(Stored records)
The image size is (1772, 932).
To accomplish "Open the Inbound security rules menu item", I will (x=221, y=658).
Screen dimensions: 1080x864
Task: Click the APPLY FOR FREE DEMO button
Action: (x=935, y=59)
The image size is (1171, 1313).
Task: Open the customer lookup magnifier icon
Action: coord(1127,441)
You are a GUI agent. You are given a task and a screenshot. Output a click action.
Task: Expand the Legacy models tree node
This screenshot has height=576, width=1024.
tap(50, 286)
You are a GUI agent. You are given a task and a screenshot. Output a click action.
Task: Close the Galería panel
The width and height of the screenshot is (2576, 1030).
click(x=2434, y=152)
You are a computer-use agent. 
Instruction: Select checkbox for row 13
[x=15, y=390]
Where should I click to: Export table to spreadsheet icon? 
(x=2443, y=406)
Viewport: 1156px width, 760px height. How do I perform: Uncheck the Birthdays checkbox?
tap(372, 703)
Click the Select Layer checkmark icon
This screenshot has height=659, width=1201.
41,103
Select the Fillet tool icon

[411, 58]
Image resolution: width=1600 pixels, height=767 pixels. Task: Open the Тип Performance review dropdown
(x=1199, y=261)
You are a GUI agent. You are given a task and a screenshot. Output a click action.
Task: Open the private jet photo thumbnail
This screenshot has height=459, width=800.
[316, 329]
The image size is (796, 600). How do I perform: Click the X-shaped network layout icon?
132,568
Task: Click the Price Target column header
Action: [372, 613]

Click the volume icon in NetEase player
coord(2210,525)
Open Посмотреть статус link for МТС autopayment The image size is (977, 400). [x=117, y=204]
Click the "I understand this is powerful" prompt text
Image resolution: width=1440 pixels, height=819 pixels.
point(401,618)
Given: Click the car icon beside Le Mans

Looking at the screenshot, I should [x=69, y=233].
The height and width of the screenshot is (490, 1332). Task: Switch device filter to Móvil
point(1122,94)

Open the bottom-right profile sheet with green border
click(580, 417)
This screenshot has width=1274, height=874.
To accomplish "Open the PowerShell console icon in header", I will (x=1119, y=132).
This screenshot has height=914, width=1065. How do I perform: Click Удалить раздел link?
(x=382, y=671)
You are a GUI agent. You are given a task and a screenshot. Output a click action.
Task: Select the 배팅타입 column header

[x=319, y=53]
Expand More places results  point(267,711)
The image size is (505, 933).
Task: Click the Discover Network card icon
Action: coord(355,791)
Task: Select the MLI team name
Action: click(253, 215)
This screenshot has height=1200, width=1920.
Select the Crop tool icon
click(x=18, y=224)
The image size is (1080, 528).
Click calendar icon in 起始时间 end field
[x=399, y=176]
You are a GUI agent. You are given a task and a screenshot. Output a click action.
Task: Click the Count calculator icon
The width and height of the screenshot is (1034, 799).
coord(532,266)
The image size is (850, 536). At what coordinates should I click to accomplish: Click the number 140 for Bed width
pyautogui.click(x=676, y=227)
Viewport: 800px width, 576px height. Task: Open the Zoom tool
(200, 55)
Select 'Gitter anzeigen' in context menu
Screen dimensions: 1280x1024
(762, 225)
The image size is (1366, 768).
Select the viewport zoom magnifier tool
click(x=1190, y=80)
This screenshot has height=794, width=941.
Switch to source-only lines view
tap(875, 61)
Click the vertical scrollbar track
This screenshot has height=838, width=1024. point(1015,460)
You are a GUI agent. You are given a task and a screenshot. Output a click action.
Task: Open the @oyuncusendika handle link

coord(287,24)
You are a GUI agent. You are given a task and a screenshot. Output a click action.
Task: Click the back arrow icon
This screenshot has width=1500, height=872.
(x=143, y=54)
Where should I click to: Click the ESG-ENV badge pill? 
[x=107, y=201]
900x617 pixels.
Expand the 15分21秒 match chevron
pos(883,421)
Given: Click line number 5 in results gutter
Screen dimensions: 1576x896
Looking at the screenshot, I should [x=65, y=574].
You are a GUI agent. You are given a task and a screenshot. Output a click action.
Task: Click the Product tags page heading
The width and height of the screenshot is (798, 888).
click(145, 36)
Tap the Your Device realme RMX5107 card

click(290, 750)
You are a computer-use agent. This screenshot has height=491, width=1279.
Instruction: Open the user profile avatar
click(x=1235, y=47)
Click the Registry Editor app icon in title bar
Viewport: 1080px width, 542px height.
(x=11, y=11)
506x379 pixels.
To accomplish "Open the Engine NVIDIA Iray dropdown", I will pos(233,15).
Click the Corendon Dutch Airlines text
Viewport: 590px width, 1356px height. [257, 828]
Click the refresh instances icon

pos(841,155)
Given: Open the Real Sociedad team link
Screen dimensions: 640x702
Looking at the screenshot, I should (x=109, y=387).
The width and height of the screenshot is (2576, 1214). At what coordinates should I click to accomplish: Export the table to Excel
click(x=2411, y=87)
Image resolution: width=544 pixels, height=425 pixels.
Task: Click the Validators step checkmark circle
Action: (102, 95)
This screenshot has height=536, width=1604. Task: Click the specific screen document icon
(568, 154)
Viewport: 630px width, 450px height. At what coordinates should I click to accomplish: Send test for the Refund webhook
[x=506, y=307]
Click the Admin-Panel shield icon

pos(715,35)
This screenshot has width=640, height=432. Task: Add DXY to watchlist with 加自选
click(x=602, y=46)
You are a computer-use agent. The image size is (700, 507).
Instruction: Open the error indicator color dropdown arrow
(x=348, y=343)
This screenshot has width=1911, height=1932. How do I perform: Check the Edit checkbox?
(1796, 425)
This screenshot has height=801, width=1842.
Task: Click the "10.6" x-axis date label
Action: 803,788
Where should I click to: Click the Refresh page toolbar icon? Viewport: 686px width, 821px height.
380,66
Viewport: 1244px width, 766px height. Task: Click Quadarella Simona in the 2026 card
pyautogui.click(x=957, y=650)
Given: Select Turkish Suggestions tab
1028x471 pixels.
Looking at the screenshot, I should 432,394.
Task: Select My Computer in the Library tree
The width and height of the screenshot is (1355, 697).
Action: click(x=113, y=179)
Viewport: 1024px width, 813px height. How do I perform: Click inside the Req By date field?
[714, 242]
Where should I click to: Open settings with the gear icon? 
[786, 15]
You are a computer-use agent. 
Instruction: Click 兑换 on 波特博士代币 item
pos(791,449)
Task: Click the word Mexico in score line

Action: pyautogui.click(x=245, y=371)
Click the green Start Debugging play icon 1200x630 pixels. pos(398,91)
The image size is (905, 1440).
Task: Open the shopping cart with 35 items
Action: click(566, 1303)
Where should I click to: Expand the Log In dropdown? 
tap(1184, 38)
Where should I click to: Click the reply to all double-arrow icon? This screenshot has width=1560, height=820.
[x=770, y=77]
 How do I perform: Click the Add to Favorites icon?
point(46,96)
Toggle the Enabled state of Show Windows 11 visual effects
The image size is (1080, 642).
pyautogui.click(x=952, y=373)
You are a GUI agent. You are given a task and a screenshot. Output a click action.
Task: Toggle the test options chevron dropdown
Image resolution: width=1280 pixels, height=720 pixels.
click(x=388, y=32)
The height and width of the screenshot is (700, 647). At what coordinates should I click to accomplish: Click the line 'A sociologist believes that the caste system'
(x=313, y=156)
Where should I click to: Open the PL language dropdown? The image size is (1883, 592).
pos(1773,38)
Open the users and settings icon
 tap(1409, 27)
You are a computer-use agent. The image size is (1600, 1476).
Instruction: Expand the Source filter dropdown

▸ **What to work on**
From the first line to the last, copy every record exactly.

▸ **Finished exercise**
The image size is (1772, 932).
To accomplish "Open the Inbound security rules menu item", I will (x=221, y=658).
Screen dimensions: 1080x864
Task: Click the APPLY FOR FREE DEMO button
Action: (x=935, y=59)
The image size is (1171, 1313).
Task: Open the customer lookup magnifier icon
Action: coord(1127,441)
You are a GUI agent. You are given a task and a screenshot. Output a click action.
Task: Expand the Legacy models tree node
This screenshot has height=576, width=1024.
tap(50, 286)
You are a GUI agent. You are given a task and a screenshot. Output a click action.
Task: Close the Galería panel
The width and height of the screenshot is (2576, 1030).
click(x=2434, y=152)
You are a computer-use agent. 
Instruction: Select checkbox for row 13
[x=15, y=390]
Where should I click to: Export table to spreadsheet icon? 
(x=2443, y=406)
Viewport: 1156px width, 760px height. How do I perform: Uncheck the Birthdays checkbox?
tap(372, 703)
Click the Select Layer checkmark icon
This screenshot has height=659, width=1201.
41,103
Select the Fillet tool icon

[411, 58]
Image resolution: width=1600 pixels, height=767 pixels. Task: Open the Тип Performance review dropdown
(x=1199, y=261)
You are a GUI agent. You are given a task and a screenshot. Output a click action.
Task: Open the private jet photo thumbnail
This screenshot has height=459, width=800.
[316, 329]
The image size is (796, 600). How do I perform: Click the X-shaped network layout icon?
132,568
Task: Click the Price Target column header
Action: [372, 613]

Click the volume icon in NetEase player
coord(2210,525)
Open Посмотреть статус link for МТС autopayment The image size is (977, 400). [x=117, y=204]
Click the "I understand this is powerful" prompt text
Image resolution: width=1440 pixels, height=819 pixels.
point(401,618)
Given: Click the car icon beside Le Mans

Looking at the screenshot, I should [x=69, y=233].
The height and width of the screenshot is (490, 1332). Task: Switch device filter to Móvil
point(1122,94)

Open the bottom-right profile sheet with green border
click(580, 417)
This screenshot has width=1274, height=874.
To accomplish "Open the PowerShell console icon in header", I will (x=1119, y=132).
This screenshot has height=914, width=1065. How do I perform: Click Удалить раздел link?
(x=382, y=671)
You are a GUI agent. You are given a task and a screenshot. Output a click action.
Task: Select the 배팅타입 column header

[x=319, y=53]
Expand More places results  point(267,711)
The image size is (505, 933).
Task: Click the Discover Network card icon
Action: coord(355,791)
Task: Select the MLI team name
Action: click(253, 215)
This screenshot has height=1200, width=1920.
Select the Crop tool icon
click(x=18, y=224)
The image size is (1080, 528).
Click calendar icon in 起始时间 end field
[x=399, y=176]
You are a GUI agent. You are given a task and a screenshot. Output a click action.
Task: Click the Count calculator icon
The width and height of the screenshot is (1034, 799).
coord(532,266)
The image size is (850, 536). At what coordinates should I click to accomplish: Click the number 140 for Bed width
pyautogui.click(x=676, y=227)
Viewport: 800px width, 576px height. Task: Open the Zoom tool
(200, 55)
Select 'Gitter anzeigen' in context menu
Screen dimensions: 1280x1024
(762, 225)
The image size is (1366, 768).
Select the viewport zoom magnifier tool
click(x=1190, y=80)
This screenshot has height=794, width=941.
Switch to source-only lines view
tap(875, 61)
Click the vertical scrollbar track
This screenshot has height=838, width=1024. point(1015,460)
You are a GUI agent. You are given a task and a screenshot. Output a click action.
Task: Open the @oyuncusendika handle link

coord(287,24)
You are a GUI agent. You are given a task and a screenshot. Output a click action.
Task: Click the back arrow icon
This screenshot has width=1500, height=872.
(x=143, y=54)
Where should I click to: Click the ESG-ENV badge pill? 
[x=107, y=201]
900x617 pixels.
Expand the 15分21秒 match chevron
pos(883,421)
Given: Click line number 5 in results gutter
Screen dimensions: 1576x896
Looking at the screenshot, I should [x=65, y=574].
You are a GUI agent. You are given a task and a screenshot. Output a click action.
Task: Click the Product tags page heading
The width and height of the screenshot is (798, 888).
click(145, 36)
Tap the Your Device realme RMX5107 card

click(290, 750)
You are a computer-use agent. This screenshot has height=491, width=1279.
Instruction: Open the user profile avatar
click(x=1235, y=47)
Click the Registry Editor app icon in title bar
Viewport: 1080px width, 542px height.
(x=11, y=11)
506x379 pixels.
To accomplish "Open the Engine NVIDIA Iray dropdown", I will pos(233,15).
Click the Corendon Dutch Airlines text
Viewport: 590px width, 1356px height. [257, 828]
Click the refresh instances icon

pos(841,155)
Given: Open the Real Sociedad team link
Screen dimensions: 640x702
Looking at the screenshot, I should (x=109, y=387).
The width and height of the screenshot is (2576, 1214). At what coordinates should I click to accomplish: Export the table to Excel
click(x=2411, y=87)
Image resolution: width=544 pixels, height=425 pixels.
Task: Click the Validators step checkmark circle
Action: (102, 95)
This screenshot has height=536, width=1604. Task: Click the specific screen document icon
(568, 154)
Viewport: 630px width, 450px height. At what coordinates should I click to accomplish: Send test for the Refund webhook
[x=506, y=307]
Click the Admin-Panel shield icon

pos(715,35)
This screenshot has width=640, height=432. Task: Add DXY to watchlist with 加自选
click(x=602, y=46)
You are a computer-use agent. The image size is (700, 507).
Instruction: Open the error indicator color dropdown arrow
(x=348, y=343)
This screenshot has width=1911, height=1932. How do I perform: Check the Edit checkbox?
(1796, 425)
This screenshot has height=801, width=1842.
Task: Click the "10.6" x-axis date label
Action: 803,788
Where should I click to: Click the Refresh page toolbar icon? Viewport: 686px width, 821px height.
380,66
Viewport: 1244px width, 766px height. Task: Click Quadarella Simona in the 2026 card
pyautogui.click(x=957, y=650)
Given: Select Turkish Suggestions tab
1028x471 pixels.
Looking at the screenshot, I should 432,394.
Task: Select My Computer in the Library tree
The width and height of the screenshot is (1355, 697).
Action: click(x=113, y=179)
Viewport: 1024px width, 813px height. How do I perform: Click inside the Req By date field?
[714, 242]
Where should I click to: Open settings with the gear icon? 
[786, 15]
You are a computer-use agent. 
Instruction: Click 兑换 on 波特博士代币 item
pos(791,449)
Task: Click the word Mexico in score line

Action: pyautogui.click(x=245, y=371)
Click the green Start Debugging play icon 1200x630 pixels. pos(398,91)
The image size is (905, 1440).
Task: Open the shopping cart with 35 items
Action: click(566, 1303)
Where should I click to: Expand the Log In dropdown? 
tap(1184, 38)
Where should I click to: Click the reply to all double-arrow icon? This screenshot has width=1560, height=820.
[x=770, y=77]
 How do I perform: Click the Add to Favorites icon?
point(46,96)
Toggle the Enabled state of Show Windows 11 visual effects
The image size is (1080, 642).
pyautogui.click(x=952, y=373)
You are a GUI agent. You are given a task and a screenshot. Output a click action.
Task: Toggle the test options chevron dropdown
Image resolution: width=1280 pixels, height=720 pixels.
click(x=388, y=32)
The height and width of the screenshot is (700, 647). At what coordinates should I click to accomplish: Click the line 'A sociologist believes that the caste system'
(x=313, y=156)
Where should I click to: Open the PL language dropdown? The image size is (1883, 592).
pos(1773,38)
Open the users and settings icon
 tap(1409, 27)
You are a computer-use agent. The image size is (1600, 1476).
Instruction: Expand the Source filter dropdown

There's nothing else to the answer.